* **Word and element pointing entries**
___
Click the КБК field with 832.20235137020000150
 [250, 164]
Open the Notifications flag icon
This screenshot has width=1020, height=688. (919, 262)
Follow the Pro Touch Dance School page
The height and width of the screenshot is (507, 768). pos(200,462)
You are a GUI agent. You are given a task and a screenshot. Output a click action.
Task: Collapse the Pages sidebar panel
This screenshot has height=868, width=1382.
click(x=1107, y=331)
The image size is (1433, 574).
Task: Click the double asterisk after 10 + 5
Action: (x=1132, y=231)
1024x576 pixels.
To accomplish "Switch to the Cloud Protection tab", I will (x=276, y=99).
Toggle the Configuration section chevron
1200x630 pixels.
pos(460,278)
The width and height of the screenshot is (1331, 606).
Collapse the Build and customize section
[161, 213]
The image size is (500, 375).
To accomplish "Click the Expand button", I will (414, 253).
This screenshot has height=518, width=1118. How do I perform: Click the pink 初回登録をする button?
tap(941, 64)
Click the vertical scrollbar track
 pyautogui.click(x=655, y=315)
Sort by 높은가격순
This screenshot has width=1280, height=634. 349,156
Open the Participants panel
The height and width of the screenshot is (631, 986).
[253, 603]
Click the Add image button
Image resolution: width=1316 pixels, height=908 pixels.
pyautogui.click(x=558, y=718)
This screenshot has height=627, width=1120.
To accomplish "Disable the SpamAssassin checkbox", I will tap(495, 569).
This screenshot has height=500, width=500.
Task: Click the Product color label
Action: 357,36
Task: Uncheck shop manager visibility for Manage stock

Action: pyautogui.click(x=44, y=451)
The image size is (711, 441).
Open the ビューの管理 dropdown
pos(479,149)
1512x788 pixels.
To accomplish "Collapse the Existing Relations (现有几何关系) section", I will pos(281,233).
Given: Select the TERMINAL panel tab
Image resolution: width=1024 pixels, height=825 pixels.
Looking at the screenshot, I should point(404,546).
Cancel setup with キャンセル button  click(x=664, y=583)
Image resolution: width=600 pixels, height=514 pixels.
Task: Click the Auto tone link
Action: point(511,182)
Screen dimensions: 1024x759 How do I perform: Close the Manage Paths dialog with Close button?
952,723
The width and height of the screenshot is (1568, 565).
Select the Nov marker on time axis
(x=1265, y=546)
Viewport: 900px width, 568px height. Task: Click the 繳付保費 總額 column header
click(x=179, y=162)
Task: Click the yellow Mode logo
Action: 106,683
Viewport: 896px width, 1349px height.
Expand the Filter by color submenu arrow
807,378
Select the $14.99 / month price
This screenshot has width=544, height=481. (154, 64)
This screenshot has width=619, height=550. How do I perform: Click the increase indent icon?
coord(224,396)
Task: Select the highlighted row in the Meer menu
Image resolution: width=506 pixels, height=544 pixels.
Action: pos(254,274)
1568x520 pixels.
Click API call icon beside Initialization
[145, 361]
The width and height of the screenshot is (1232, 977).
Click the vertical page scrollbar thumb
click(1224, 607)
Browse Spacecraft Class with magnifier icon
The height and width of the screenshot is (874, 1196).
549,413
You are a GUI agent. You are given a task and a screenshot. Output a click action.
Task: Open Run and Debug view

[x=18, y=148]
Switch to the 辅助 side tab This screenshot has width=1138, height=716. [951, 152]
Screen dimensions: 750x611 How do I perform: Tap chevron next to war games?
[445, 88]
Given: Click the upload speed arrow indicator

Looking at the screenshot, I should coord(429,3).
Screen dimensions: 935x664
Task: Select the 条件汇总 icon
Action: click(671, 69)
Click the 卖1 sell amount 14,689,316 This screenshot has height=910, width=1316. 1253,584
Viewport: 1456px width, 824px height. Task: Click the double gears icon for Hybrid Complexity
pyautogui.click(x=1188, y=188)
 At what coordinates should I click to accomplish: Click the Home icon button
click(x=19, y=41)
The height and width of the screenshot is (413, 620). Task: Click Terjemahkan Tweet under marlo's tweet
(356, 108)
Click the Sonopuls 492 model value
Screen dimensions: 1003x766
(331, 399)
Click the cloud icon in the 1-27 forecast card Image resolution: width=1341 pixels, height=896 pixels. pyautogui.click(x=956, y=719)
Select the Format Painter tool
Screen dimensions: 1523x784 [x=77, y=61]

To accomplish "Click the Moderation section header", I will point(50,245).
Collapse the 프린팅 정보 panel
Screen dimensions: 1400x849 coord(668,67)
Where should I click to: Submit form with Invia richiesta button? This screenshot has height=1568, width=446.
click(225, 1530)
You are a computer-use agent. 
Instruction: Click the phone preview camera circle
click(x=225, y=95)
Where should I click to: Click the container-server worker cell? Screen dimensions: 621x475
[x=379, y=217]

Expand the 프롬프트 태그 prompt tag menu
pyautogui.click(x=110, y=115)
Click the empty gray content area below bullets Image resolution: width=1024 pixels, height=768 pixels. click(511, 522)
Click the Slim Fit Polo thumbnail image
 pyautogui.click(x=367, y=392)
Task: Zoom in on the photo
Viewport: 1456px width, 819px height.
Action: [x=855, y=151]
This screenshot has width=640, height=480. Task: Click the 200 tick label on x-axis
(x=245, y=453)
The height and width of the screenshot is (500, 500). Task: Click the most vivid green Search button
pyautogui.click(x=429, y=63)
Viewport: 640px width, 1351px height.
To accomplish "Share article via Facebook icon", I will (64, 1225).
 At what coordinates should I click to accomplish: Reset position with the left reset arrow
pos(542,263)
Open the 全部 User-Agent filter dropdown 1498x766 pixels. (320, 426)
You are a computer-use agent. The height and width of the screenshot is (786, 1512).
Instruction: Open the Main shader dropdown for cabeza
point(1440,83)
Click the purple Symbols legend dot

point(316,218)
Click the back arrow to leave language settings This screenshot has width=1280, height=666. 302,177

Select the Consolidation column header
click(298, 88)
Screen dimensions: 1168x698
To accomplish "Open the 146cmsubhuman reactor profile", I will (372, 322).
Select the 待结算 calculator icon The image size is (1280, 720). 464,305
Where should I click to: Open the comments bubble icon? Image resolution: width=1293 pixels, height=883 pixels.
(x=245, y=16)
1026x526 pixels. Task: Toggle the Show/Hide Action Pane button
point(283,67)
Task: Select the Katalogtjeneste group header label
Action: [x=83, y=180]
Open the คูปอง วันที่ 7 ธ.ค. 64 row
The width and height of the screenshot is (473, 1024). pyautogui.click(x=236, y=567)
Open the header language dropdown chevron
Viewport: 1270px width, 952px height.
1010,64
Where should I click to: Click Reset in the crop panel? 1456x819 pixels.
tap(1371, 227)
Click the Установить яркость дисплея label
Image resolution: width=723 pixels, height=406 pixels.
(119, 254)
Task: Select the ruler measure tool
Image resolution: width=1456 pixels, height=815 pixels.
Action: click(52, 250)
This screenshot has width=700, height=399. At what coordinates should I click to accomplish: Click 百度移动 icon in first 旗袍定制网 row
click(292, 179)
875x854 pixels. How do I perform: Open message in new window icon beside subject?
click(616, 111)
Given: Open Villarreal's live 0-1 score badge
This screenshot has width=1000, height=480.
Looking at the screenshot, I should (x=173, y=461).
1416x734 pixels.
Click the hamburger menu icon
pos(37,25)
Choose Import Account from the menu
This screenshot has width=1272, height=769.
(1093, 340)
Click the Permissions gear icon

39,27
___
* **TASK DETAILS**
Copy every one of the lines above verbatim.

* **COMPLETE OUTPUT**
Click the КБК field with 832.20235137020000150
 [250, 164]
Open the Notifications flag icon
This screenshot has width=1020, height=688. (919, 262)
Follow the Pro Touch Dance School page
The height and width of the screenshot is (507, 768). pos(200,462)
You are a GUI agent. You are given a task and a screenshot. Output a click action.
Task: Collapse the Pages sidebar panel
This screenshot has height=868, width=1382.
click(x=1107, y=331)
The image size is (1433, 574).
Task: Click the double asterisk after 10 + 5
Action: (x=1132, y=231)
1024x576 pixels.
To accomplish "Switch to the Cloud Protection tab", I will (x=276, y=99).
Toggle the Configuration section chevron
1200x630 pixels.
pos(460,278)
The width and height of the screenshot is (1331, 606).
Collapse the Build and customize section
[161, 213]
The image size is (500, 375).
To accomplish "Click the Expand button", I will (414, 253).
This screenshot has height=518, width=1118. How do I perform: Click the pink 初回登録をする button?
tap(941, 64)
Click the vertical scrollbar track
 pyautogui.click(x=655, y=315)
Sort by 높은가격순
This screenshot has width=1280, height=634. 349,156
Open the Participants panel
The height and width of the screenshot is (631, 986).
[253, 603]
Click the Add image button
Image resolution: width=1316 pixels, height=908 pixels.
pyautogui.click(x=558, y=718)
This screenshot has height=627, width=1120.
To accomplish "Disable the SpamAssassin checkbox", I will tap(495, 569).
This screenshot has height=500, width=500.
Task: Click the Product color label
Action: 357,36
Task: Uncheck shop manager visibility for Manage stock

Action: pyautogui.click(x=44, y=451)
The image size is (711, 441).
Open the ビューの管理 dropdown
pos(479,149)
1512x788 pixels.
To accomplish "Collapse the Existing Relations (现有几何关系) section", I will pos(281,233).
Given: Select the TERMINAL panel tab
Image resolution: width=1024 pixels, height=825 pixels.
Looking at the screenshot, I should point(404,546).
Cancel setup with キャンセル button  click(x=664, y=583)
Image resolution: width=600 pixels, height=514 pixels.
Task: Click the Auto tone link
Action: point(511,182)
Screen dimensions: 1024x759 How do I perform: Close the Manage Paths dialog with Close button?
952,723
The width and height of the screenshot is (1568, 565).
Select the Nov marker on time axis
(x=1265, y=546)
Viewport: 900px width, 568px height. Task: Click the 繳付保費 總額 column header
click(x=179, y=162)
Task: Click the yellow Mode logo
Action: 106,683
Viewport: 896px width, 1349px height.
Expand the Filter by color submenu arrow
807,378
Select the $14.99 / month price
This screenshot has width=544, height=481. (154, 64)
This screenshot has width=619, height=550. How do I perform: Click the increase indent icon?
coord(224,396)
Task: Select the highlighted row in the Meer menu
Image resolution: width=506 pixels, height=544 pixels.
Action: pos(254,274)
1568x520 pixels.
Click API call icon beside Initialization
[145, 361]
The width and height of the screenshot is (1232, 977).
Click the vertical page scrollbar thumb
click(1224, 607)
Browse Spacecraft Class with magnifier icon
The height and width of the screenshot is (874, 1196).
549,413
You are a GUI agent. You are given a task and a screenshot. Output a click action.
Task: Open Run and Debug view

[x=18, y=148]
Switch to the 辅助 side tab This screenshot has width=1138, height=716. [951, 152]
Screen dimensions: 750x611 How do I perform: Tap chevron next to war games?
[445, 88]
Given: Click the upload speed arrow indicator

Looking at the screenshot, I should coord(429,3).
Screen dimensions: 935x664
Task: Select the 条件汇总 icon
Action: click(671, 69)
Click the 卖1 sell amount 14,689,316 This screenshot has height=910, width=1316. 1253,584
Viewport: 1456px width, 824px height. Task: Click the double gears icon for Hybrid Complexity
pyautogui.click(x=1188, y=188)
 At what coordinates should I click to accomplish: Click the Home icon button
click(x=19, y=41)
The height and width of the screenshot is (413, 620). Task: Click Terjemahkan Tweet under marlo's tweet
(356, 108)
Click the Sonopuls 492 model value
Screen dimensions: 1003x766
(331, 399)
Click the cloud icon in the 1-27 forecast card Image resolution: width=1341 pixels, height=896 pixels. pyautogui.click(x=956, y=719)
Select the Format Painter tool
Screen dimensions: 1523x784 [x=77, y=61]

To accomplish "Click the Moderation section header", I will point(50,245).
Collapse the 프린팅 정보 panel
Screen dimensions: 1400x849 coord(668,67)
Where should I click to: Submit form with Invia richiesta button? This screenshot has height=1568, width=446.
click(225, 1530)
You are a computer-use agent. 
Instruction: Click the phone preview camera circle
click(x=225, y=95)
Where should I click to: Click the container-server worker cell? Screen dimensions: 621x475
[x=379, y=217]

Expand the 프롬프트 태그 prompt tag menu
pyautogui.click(x=110, y=115)
Click the empty gray content area below bullets Image resolution: width=1024 pixels, height=768 pixels. click(511, 522)
Click the Slim Fit Polo thumbnail image
 pyautogui.click(x=367, y=392)
Task: Zoom in on the photo
Viewport: 1456px width, 819px height.
Action: [x=855, y=151]
This screenshot has width=640, height=480. Task: Click the 200 tick label on x-axis
(x=245, y=453)
The height and width of the screenshot is (500, 500). Task: Click the most vivid green Search button
pyautogui.click(x=429, y=63)
Viewport: 640px width, 1351px height.
To accomplish "Share article via Facebook icon", I will (64, 1225).
 At what coordinates should I click to accomplish: Reset position with the left reset arrow
pos(542,263)
Open the 全部 User-Agent filter dropdown 1498x766 pixels. (320, 426)
You are a computer-use agent. The height and width of the screenshot is (786, 1512).
Instruction: Open the Main shader dropdown for cabeza
point(1440,83)
Click the purple Symbols legend dot

point(316,218)
Click the back arrow to leave language settings This screenshot has width=1280, height=666. 302,177

Select the Consolidation column header
click(298, 88)
Screen dimensions: 1168x698
To accomplish "Open the 146cmsubhuman reactor profile", I will (372, 322).
Select the 待结算 calculator icon The image size is (1280, 720). 464,305
Where should I click to: Open the comments bubble icon? Image resolution: width=1293 pixels, height=883 pixels.
(x=245, y=16)
1026x526 pixels. Task: Toggle the Show/Hide Action Pane button
point(283,67)
Task: Select the Katalogtjeneste group header label
Action: [x=83, y=180]
Open the คูปอง วันที่ 7 ธ.ค. 64 row
The width and height of the screenshot is (473, 1024). pyautogui.click(x=236, y=567)
Open the header language dropdown chevron
Viewport: 1270px width, 952px height.
1010,64
Where should I click to: Click Reset in the crop panel? 1456x819 pixels.
tap(1371, 227)
Click the Установить яркость дисплея label
Image resolution: width=723 pixels, height=406 pixels.
(119, 254)
Task: Select the ruler measure tool
Image resolution: width=1456 pixels, height=815 pixels.
Action: click(52, 250)
This screenshot has width=700, height=399. At what coordinates should I click to accomplish: Click 百度移动 icon in first 旗袍定制网 row
click(292, 179)
875x854 pixels. How do I perform: Open message in new window icon beside subject?
click(616, 111)
Given: Open Villarreal's live 0-1 score badge
This screenshot has width=1000, height=480.
Looking at the screenshot, I should (x=173, y=461).
1416x734 pixels.
Click the hamburger menu icon
pos(37,25)
Choose Import Account from the menu
This screenshot has width=1272, height=769.
(1093, 340)
Click the Permissions gear icon

39,27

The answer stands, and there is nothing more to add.